- [Exercise objective]:
Copy the data exactly. Leave nothing out.

- [Given data]:

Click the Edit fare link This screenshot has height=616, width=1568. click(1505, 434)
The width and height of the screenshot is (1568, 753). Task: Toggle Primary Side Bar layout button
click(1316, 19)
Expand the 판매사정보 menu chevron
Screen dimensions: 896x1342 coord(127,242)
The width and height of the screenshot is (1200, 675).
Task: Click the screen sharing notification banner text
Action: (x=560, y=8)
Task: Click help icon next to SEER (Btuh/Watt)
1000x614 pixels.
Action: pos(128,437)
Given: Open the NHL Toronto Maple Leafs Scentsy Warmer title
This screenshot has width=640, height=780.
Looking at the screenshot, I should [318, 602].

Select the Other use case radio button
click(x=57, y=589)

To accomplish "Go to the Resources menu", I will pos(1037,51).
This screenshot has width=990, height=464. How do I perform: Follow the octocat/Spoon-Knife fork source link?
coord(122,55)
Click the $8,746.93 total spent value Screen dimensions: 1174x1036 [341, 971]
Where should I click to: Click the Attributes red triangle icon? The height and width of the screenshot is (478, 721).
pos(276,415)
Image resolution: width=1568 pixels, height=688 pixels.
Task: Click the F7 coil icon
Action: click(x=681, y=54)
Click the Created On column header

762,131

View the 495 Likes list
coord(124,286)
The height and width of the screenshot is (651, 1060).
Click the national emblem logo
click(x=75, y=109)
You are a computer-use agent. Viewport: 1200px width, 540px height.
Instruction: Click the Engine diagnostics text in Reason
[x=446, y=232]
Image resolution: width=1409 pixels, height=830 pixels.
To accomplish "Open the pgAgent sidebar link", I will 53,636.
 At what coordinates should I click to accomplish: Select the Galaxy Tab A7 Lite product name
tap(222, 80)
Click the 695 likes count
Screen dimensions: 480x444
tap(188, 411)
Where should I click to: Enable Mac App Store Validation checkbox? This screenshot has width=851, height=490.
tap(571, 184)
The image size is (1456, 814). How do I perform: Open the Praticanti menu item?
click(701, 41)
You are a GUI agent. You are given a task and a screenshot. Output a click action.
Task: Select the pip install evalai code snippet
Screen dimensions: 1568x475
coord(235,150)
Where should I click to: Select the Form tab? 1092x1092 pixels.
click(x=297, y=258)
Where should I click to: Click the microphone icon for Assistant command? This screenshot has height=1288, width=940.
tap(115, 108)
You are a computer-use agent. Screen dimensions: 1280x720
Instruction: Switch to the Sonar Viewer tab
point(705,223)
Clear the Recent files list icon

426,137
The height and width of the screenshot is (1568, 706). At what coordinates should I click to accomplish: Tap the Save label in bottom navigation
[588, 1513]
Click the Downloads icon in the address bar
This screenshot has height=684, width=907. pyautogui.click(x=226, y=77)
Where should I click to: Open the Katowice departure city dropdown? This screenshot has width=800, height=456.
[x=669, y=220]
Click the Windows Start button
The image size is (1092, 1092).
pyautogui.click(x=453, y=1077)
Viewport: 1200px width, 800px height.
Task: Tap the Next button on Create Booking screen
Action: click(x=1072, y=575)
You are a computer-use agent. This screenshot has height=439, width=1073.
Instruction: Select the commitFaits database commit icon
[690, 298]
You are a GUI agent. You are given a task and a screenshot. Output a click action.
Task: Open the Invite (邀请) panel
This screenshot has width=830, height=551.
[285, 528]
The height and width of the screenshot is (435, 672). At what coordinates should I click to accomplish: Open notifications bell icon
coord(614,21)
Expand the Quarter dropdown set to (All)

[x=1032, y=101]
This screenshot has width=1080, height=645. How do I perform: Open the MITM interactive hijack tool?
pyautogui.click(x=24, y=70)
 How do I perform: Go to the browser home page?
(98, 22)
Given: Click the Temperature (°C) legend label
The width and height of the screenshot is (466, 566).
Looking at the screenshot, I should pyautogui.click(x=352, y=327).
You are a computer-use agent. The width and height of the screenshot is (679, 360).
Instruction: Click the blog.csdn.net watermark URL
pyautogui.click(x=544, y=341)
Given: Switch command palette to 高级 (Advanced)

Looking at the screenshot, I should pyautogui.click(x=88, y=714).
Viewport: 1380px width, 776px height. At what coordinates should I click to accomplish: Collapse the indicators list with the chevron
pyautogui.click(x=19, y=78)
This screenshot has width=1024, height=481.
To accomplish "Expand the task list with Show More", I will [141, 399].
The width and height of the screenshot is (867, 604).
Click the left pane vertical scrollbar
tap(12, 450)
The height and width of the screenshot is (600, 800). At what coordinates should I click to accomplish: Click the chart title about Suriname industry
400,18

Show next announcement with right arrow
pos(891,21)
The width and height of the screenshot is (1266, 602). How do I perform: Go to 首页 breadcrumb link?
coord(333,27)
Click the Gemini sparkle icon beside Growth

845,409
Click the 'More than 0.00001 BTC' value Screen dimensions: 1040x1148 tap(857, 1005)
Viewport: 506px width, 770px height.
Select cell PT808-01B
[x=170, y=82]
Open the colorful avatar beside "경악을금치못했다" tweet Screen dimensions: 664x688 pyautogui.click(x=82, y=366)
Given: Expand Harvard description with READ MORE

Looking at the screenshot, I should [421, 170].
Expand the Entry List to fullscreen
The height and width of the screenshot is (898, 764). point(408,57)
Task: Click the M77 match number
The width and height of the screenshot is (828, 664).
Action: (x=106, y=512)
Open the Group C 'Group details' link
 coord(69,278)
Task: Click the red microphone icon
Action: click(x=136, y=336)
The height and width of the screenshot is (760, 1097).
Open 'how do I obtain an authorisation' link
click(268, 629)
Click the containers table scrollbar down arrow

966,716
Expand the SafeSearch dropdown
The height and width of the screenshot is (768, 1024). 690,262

- [Output below]:
Click the Edit fare link This screenshot has height=616, width=1568. click(1505, 434)
The width and height of the screenshot is (1568, 753). Task: Toggle Primary Side Bar layout button
click(1316, 19)
Expand the 판매사정보 menu chevron
Screen dimensions: 896x1342 coord(127,242)
The width and height of the screenshot is (1200, 675).
Task: Click the screen sharing notification banner text
Action: (x=560, y=8)
Task: Click help icon next to SEER (Btuh/Watt)
1000x614 pixels.
Action: pos(128,437)
Given: Open the NHL Toronto Maple Leafs Scentsy Warmer title
This screenshot has width=640, height=780.
Looking at the screenshot, I should [318, 602].

Select the Other use case radio button
click(x=57, y=589)

To accomplish "Go to the Resources menu", I will pos(1037,51).
This screenshot has width=990, height=464. How do I perform: Follow the octocat/Spoon-Knife fork source link?
coord(122,55)
Click the $8,746.93 total spent value Screen dimensions: 1174x1036 [341, 971]
Where should I click to: Click the Attributes red triangle icon? The height and width of the screenshot is (478, 721).
pos(276,415)
Image resolution: width=1568 pixels, height=688 pixels.
Task: Click the F7 coil icon
Action: click(x=681, y=54)
Click the Created On column header

762,131

View the 495 Likes list
coord(124,286)
The height and width of the screenshot is (651, 1060).
Click the national emblem logo
click(x=75, y=109)
You are a computer-use agent. Viewport: 1200px width, 540px height.
Instruction: Click the Engine diagnostics text in Reason
[x=446, y=232]
Image resolution: width=1409 pixels, height=830 pixels.
To accomplish "Open the pgAgent sidebar link", I will 53,636.
 At what coordinates should I click to accomplish: Select the Galaxy Tab A7 Lite product name
tap(222, 80)
Click the 695 likes count
Screen dimensions: 480x444
tap(188, 411)
Where should I click to: Enable Mac App Store Validation checkbox? This screenshot has width=851, height=490.
tap(571, 184)
The image size is (1456, 814). How do I perform: Open the Praticanti menu item?
click(701, 41)
You are a GUI agent. You are given a task and a screenshot. Output a click action.
Task: Select the pip install evalai code snippet
Screen dimensions: 1568x475
coord(235,150)
Where should I click to: Select the Form tab? 1092x1092 pixels.
click(x=297, y=258)
Where should I click to: Click the microphone icon for Assistant command? This screenshot has height=1288, width=940.
tap(115, 108)
You are a computer-use agent. Screen dimensions: 1280x720
Instruction: Switch to the Sonar Viewer tab
point(705,223)
Clear the Recent files list icon

426,137
The height and width of the screenshot is (1568, 706). At what coordinates should I click to accomplish: Tap the Save label in bottom navigation
[588, 1513]
Click the Downloads icon in the address bar
This screenshot has height=684, width=907. pyautogui.click(x=226, y=77)
Where should I click to: Open the Katowice departure city dropdown? This screenshot has width=800, height=456.
[x=669, y=220]
Click the Windows Start button
The image size is (1092, 1092).
pyautogui.click(x=453, y=1077)
Viewport: 1200px width, 800px height.
Task: Tap the Next button on Create Booking screen
Action: click(x=1072, y=575)
You are a computer-use agent. This screenshot has height=439, width=1073.
Instruction: Select the commitFaits database commit icon
[690, 298]
You are a GUI agent. You are given a task and a screenshot. Output a click action.
Task: Open the Invite (邀请) panel
This screenshot has width=830, height=551.
[285, 528]
The height and width of the screenshot is (435, 672). At what coordinates should I click to accomplish: Open notifications bell icon
coord(614,21)
Expand the Quarter dropdown set to (All)

[x=1032, y=101]
This screenshot has width=1080, height=645. How do I perform: Open the MITM interactive hijack tool?
pyautogui.click(x=24, y=70)
 How do I perform: Go to the browser home page?
(98, 22)
Given: Click the Temperature (°C) legend label
The width and height of the screenshot is (466, 566).
Looking at the screenshot, I should pyautogui.click(x=352, y=327).
You are a computer-use agent. The width and height of the screenshot is (679, 360).
Instruction: Click the blog.csdn.net watermark URL
pyautogui.click(x=544, y=341)
Given: Switch command palette to 高级 (Advanced)

Looking at the screenshot, I should pyautogui.click(x=88, y=714).
Viewport: 1380px width, 776px height. At what coordinates should I click to accomplish: Collapse the indicators list with the chevron
pyautogui.click(x=19, y=78)
This screenshot has width=1024, height=481.
To accomplish "Expand the task list with Show More", I will [141, 399].
The width and height of the screenshot is (867, 604).
Click the left pane vertical scrollbar
tap(12, 450)
The height and width of the screenshot is (600, 800). At what coordinates should I click to accomplish: Click the chart title about Suriname industry
400,18

Show next announcement with right arrow
pos(891,21)
The width and height of the screenshot is (1266, 602). How do I perform: Go to 首页 breadcrumb link?
coord(333,27)
Click the Gemini sparkle icon beside Growth

845,409
Click the 'More than 0.00001 BTC' value Screen dimensions: 1040x1148 tap(857, 1005)
Viewport: 506px width, 770px height.
Select cell PT808-01B
[x=170, y=82]
Open the colorful avatar beside "경악을금치못했다" tweet Screen dimensions: 664x688 pyautogui.click(x=82, y=366)
Given: Expand Harvard description with READ MORE

Looking at the screenshot, I should [421, 170].
Expand the Entry List to fullscreen
The height and width of the screenshot is (898, 764). point(408,57)
Task: Click the M77 match number
The width and height of the screenshot is (828, 664).
Action: (x=106, y=512)
Open the Group C 'Group details' link
 coord(69,278)
Task: Click the red microphone icon
Action: click(x=136, y=336)
The height and width of the screenshot is (760, 1097).
Open 'how do I obtain an authorisation' link
click(268, 629)
Click the containers table scrollbar down arrow

966,716
Expand the SafeSearch dropdown
The height and width of the screenshot is (768, 1024). 690,262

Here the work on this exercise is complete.